Хорошо в Московских событиях и на обратной дороге до Ойска она непрестанно повторяла причудливый узор этих слов, сложенных в строки кем-то из старообрядцев. Летели они сейчас, выброшенные в мир малыми пташками по темноте, и девушка прямо чувствовала, как поднимается и поднимается ее молитва наверх, все выше и выше…
— Не заметят, не наступят, не коснутся злые вороги рабы Божей Ирины! Аминь!
Ефейкин «маяк» оказался предупредительным.
Ирэн вспомнила замечание вора не паниковать — не путаться, и деланно равнодушно она вразвалочку отошла к стене дома, где и притулилась в ожидании, изображая ленивое равнодушие.
Через несколько секунд к девчонке подскочил юркий паренек, сунул ей леденец и они, смеясь, стали о чем-то говорить.
Непосредственность картинки подкупила даже Ирэн. Со стороны смотришь, брат с сестренкой, да и только. Если и шпик глянет, ничего не поймет — дети да дети.

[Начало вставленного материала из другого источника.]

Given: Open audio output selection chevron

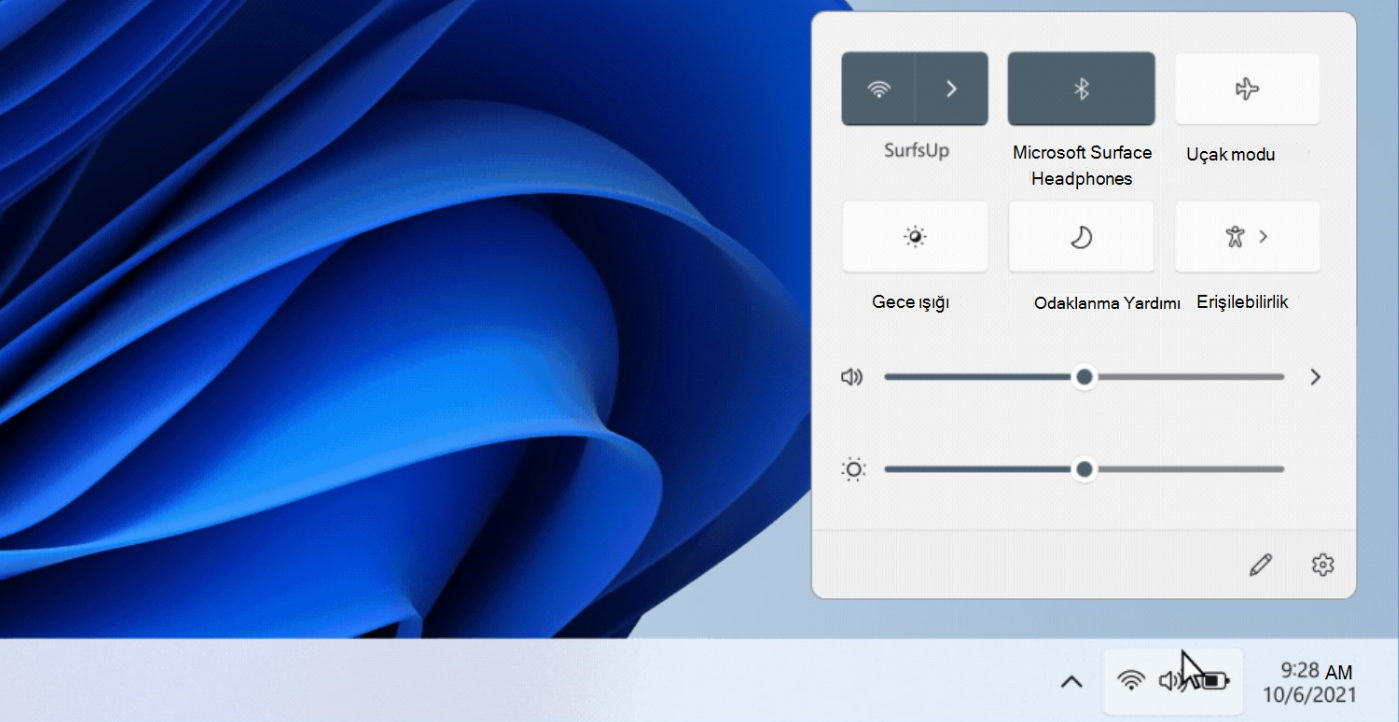Looking at the screenshot, I should [1314, 377].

Обернулась на то место, где секунду назад был Хитрован, но никого не увидела.
«Смотри, как сквозь землю провалился, тать ночная, — удивилась девушка и только тут заметила, как Ефейка не прекращая «маячит»: — «Все чисто… Все чисто…» — Пора», — сказала себе Ирэн и сделала первый шаг.
Тяжелым он каким-то получился.
Когда проходила мимо Ефейки, неожиданно захотела обнять ее сильно-сильно, как перед долгой разлукой, но с трудом остановила себя, мол, какая-такая разлука? Что за странности такие?
Шаг. Еще один.
Из-за поворота в свете газовых фонарей появился запаркованный около тротуара автомобиль Антоновского и горожане, бегущие по своим вечерним делам.

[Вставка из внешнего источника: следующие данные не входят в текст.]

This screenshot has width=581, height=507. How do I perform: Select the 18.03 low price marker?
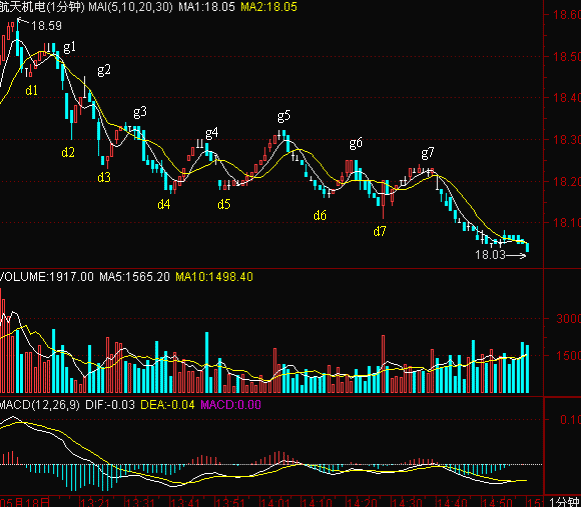point(490,255)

«Еще полчаса, и улица совсем пустой будет, — прибросила Ирэн, — Вовремя подошли…»
До боли знакомые двери «Авроры» с узорчатым переплетом, облицованным цветным стеклом. Сколько раз в своих мыслях и мечтах возвращалась сюда Ирэн. Здесь сосредоточились все ее надежды и разочарования вынужденного пребывания в этой давно застывшей и так неожиданно ожившей картинке царской России.
«Отсюда я появилась, — тянула на себя ручку девушка, — Дорогой мне мужчина тоже здесь. Ефейка с Антохой, студенческий архив. Теперь случилась беда — и снова я здесь…»
— Дзинь, дзяк, — цыкнул-отзвенелся колоколец над входом.
Приказчик на звук не появился.
Ирэн поняла, что Антоновский отослал лишние глаза.
Девушка стояла на пороге, не решаясь сделать следующий шаг. Она чувствовала: все в порядке, но что-то неуловимо ей говорило, мол, опасность пока что не миновала.